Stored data
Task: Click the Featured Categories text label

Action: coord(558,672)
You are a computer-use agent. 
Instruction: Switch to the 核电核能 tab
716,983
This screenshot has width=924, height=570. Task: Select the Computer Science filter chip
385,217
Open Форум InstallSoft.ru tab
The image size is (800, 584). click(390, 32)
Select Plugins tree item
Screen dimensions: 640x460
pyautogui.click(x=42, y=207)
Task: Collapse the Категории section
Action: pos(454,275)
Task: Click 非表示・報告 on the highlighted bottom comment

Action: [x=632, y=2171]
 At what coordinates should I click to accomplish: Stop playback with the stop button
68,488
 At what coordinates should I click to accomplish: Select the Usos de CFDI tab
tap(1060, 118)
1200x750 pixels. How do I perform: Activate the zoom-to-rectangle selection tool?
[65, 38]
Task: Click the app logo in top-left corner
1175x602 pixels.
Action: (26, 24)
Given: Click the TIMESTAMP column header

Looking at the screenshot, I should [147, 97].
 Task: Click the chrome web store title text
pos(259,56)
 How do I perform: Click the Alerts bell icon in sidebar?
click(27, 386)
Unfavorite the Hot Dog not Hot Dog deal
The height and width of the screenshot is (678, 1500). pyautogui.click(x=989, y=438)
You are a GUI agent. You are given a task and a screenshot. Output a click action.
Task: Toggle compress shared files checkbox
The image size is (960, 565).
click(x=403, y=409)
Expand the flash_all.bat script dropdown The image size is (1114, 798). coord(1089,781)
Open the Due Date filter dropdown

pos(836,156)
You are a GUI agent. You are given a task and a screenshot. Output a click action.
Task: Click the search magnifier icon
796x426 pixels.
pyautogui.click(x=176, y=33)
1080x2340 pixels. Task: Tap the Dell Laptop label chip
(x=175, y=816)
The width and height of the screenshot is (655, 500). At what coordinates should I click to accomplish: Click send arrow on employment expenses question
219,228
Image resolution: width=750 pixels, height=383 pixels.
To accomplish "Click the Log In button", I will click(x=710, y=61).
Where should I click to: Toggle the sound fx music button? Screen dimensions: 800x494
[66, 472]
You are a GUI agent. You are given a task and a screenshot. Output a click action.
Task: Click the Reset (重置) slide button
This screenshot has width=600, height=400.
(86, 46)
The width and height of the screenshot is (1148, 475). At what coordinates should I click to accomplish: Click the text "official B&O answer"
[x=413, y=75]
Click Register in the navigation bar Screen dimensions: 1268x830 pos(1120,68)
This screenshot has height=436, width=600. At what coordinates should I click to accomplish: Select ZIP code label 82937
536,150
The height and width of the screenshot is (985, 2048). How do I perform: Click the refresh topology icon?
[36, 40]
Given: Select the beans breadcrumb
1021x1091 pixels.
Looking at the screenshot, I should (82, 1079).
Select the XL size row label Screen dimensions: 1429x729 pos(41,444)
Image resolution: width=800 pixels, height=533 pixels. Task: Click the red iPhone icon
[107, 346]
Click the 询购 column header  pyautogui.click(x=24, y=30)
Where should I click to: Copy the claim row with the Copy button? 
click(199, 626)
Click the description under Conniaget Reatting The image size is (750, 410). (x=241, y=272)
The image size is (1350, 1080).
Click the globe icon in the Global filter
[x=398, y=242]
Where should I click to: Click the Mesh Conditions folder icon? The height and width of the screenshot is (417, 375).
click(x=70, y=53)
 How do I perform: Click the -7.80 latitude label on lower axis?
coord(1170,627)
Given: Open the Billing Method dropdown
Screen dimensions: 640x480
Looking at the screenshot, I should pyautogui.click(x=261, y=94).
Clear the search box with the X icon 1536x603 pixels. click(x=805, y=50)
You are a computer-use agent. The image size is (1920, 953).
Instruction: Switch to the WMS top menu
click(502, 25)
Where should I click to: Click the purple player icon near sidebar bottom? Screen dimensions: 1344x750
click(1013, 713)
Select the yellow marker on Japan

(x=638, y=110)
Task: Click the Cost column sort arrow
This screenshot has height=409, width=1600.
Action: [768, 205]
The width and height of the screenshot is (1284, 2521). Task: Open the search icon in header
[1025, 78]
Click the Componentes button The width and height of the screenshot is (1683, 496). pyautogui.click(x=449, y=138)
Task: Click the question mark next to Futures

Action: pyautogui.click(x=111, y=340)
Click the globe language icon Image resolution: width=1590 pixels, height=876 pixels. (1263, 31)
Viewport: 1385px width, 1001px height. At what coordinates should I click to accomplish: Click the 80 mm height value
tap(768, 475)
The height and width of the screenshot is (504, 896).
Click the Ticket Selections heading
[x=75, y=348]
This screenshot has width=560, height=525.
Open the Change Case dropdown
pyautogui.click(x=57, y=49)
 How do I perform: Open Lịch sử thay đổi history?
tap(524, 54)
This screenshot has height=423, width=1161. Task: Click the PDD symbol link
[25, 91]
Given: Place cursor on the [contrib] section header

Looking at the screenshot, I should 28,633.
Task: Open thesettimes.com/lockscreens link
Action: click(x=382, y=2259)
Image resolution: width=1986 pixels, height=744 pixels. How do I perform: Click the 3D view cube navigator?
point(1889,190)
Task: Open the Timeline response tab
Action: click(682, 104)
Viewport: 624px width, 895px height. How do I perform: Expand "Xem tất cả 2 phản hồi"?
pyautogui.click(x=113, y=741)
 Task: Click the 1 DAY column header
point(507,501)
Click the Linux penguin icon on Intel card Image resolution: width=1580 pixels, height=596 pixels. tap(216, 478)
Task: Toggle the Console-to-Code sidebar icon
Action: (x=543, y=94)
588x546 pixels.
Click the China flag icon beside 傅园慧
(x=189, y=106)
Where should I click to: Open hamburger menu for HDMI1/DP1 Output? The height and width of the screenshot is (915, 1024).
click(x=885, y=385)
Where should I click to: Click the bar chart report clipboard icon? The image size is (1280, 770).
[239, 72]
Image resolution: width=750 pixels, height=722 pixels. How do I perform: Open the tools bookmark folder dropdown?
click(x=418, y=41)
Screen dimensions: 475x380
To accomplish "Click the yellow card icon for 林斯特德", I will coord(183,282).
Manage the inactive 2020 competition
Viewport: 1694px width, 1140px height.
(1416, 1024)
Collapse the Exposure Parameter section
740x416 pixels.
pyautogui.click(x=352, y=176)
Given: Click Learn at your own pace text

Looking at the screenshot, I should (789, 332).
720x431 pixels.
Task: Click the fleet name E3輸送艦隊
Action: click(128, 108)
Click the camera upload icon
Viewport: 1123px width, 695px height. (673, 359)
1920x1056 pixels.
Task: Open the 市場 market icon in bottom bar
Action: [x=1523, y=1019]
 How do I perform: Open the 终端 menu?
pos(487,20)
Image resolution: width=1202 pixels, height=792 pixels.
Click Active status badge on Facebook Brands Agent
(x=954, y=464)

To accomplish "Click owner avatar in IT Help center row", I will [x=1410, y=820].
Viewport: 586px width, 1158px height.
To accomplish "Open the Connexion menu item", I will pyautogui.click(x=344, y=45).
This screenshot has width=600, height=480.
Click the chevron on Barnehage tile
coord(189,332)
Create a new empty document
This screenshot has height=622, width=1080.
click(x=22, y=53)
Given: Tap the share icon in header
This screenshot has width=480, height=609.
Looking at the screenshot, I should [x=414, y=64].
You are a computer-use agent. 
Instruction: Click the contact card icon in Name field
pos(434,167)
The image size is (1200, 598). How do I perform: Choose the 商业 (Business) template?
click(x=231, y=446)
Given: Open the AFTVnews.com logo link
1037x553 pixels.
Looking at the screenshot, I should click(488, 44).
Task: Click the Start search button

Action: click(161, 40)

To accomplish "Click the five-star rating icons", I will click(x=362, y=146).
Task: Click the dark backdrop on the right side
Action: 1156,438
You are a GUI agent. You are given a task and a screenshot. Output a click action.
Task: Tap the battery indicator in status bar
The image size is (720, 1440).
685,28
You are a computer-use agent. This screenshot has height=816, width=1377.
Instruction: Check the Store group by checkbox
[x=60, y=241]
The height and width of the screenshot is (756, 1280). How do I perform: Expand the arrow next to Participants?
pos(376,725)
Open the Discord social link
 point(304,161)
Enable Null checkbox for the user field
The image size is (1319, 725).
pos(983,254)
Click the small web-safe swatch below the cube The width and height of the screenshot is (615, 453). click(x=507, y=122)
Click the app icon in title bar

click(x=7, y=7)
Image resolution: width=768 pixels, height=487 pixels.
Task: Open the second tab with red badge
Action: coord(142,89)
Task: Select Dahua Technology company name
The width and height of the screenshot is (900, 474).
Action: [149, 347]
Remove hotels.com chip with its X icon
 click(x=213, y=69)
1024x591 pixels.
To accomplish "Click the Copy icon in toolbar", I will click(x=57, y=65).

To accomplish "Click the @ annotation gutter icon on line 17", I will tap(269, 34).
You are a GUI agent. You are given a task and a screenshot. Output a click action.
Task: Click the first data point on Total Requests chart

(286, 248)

**What needs to be done:** Every line above from the line with "Select Plugins tree item" to the line with "Click Register in", inclusive, must be returned exactly; no other line belongs in the reply.

**Answer area:**
Select Plugins tree item
Screen dimensions: 640x460
pyautogui.click(x=42, y=207)
Task: Collapse the Категории section
Action: pos(454,275)
Task: Click 非表示・報告 on the highlighted bottom comment

Action: [x=632, y=2171]
 At what coordinates should I click to accomplish: Stop playback with the stop button
68,488
 At what coordinates should I click to accomplish: Select the Usos de CFDI tab
tap(1060, 118)
1200x750 pixels. How do I perform: Activate the zoom-to-rectangle selection tool?
[65, 38]
Task: Click the app logo in top-left corner
1175x602 pixels.
Action: (26, 24)
Given: Click the TIMESTAMP column header

Looking at the screenshot, I should [147, 97].
 Task: Click the chrome web store title text
pos(259,56)
 How do I perform: Click the Alerts bell icon in sidebar?
click(27, 386)
Unfavorite the Hot Dog not Hot Dog deal
The height and width of the screenshot is (678, 1500). pyautogui.click(x=989, y=438)
You are a GUI agent. You are given a task and a screenshot. Output a click action.
Task: Toggle compress shared files checkbox
The image size is (960, 565).
click(x=403, y=409)
Expand the flash_all.bat script dropdown The image size is (1114, 798). coord(1089,781)
Open the Due Date filter dropdown

pos(836,156)
You are a GUI agent. You are given a task and a screenshot. Output a click action.
Task: Click the search magnifier icon
796x426 pixels.
pyautogui.click(x=176, y=33)
1080x2340 pixels. Task: Tap the Dell Laptop label chip
(x=175, y=816)
The width and height of the screenshot is (655, 500). At what coordinates should I click to accomplish: Click send arrow on employment expenses question
219,228
Image resolution: width=750 pixels, height=383 pixels.
To accomplish "Click the Log In button", I will click(x=710, y=61).
Where should I click to: Toggle the sound fx music button? Screen dimensions: 800x494
[66, 472]
You are a GUI agent. You are given a task and a screenshot. Output a click action.
Task: Click the Reset (重置) slide button
This screenshot has width=600, height=400.
(86, 46)
The width and height of the screenshot is (1148, 475). At what coordinates should I click to accomplish: Click the text "official B&O answer"
[x=413, y=75]
Click Register in the navigation bar Screen dimensions: 1268x830 pos(1120,68)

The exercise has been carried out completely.